When I was in college, I heard an older woman speak about the impact that reading missionary biographies had on her life. Then the church that my husband and I joined after we were married (which, incidentally, this lady also belonged to) had a Ladies Missionary Prayer Group which included, in its monthly meeting, a “book report” of sorts about a classic missionary biography.
Next to the Bible and being under good preaching regularly, I believe that reading missionary biographies has had the greatest impact in my own Christian growth. I think most missionaries would not want to be put on a pedestal or thought of as some type of super-Christian. In fact, the ones I benefit from the most are the ones whose biographies reveal they are “of like passions as we are.” (I think some older biographies tended to venerate their subject so much that they seem almost sinless. It must be hard for a biographer to want to put their subject in the best light and to want to avoid sounded gossipy by including negative things. Yet sometimes a “warts and all” type of biography tends to go too far the other way. I’m sure it is hard to strike the right balance.) Yet I’ve learned much from the examples of those who have gone before, whose lives have been shining testimonies to God’s grace. I listed some of my favorites in a previous post.

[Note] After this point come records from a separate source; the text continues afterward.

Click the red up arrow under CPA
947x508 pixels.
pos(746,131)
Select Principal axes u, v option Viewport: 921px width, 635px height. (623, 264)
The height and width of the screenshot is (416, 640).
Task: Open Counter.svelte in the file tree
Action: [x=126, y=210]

We learn history for a number of reasons, among them: to better understand our current times, to appreciate our heritage, to avoid repeating mistakes. There are heroes in our national history who inspire us to a love of country and duty and courage. There are heroes of our spiritual heritage who inspire us in love and dedication to God and to greater faith in remembering that the God they served and loved and Who provided for and used them is the very same God we love and serve today and Who will provide for us and use us. Though times and culture change, human nature at its core doesn’t change much, and God never changes.
An idea came to mind a few days ago to share some of the things I’ve read about these “heroes of the faith” in hopes that they would in turn encourage you. I thought for the next week or so I would post a series about answers to prayer. As I’ve thought back through some of the other things I’ve learned and been blessed by through reading missionary biographies, I’ve come across other anecdotes I’d love to share; but I decided for now it would be best to stick with the original idea.
The following poem is recorded in the front of Rosalind Goforth’s, book, Climbing, and it illustrates my viewpoint in reading missionary biographies. The author is unknown.
If you have gone a little way ahead of me, call back-
It will cheer my heart and help my feet along the stony track;
And if, perchance, Faith’s light is dim, because the oil is low,
Your call will guide my lagging course as wearily I go.
Call back, and tell me that He went with you into the storm;
Call back, and say He kept you when forest’s roots were torn;
That when the heavens thunder and the earthquake shook the hill.
He bore you up and held where the very air was still.
O friend, call back, and tell me for I cannot see your face;
They say it glows with triumph, and your feet bound in the race;
But there are mists between us and my spirit eyes are dim,
And I cannot see the glory, though I long for word of Him.
But if you’ll say He heard you when your prayer was but a cry,
And if you’ll say He saw you through the night’s sin-darkened sky-
If you have gone a little way ahead, O friend, call back-
It will cheer my heart and help my feet along the stony track.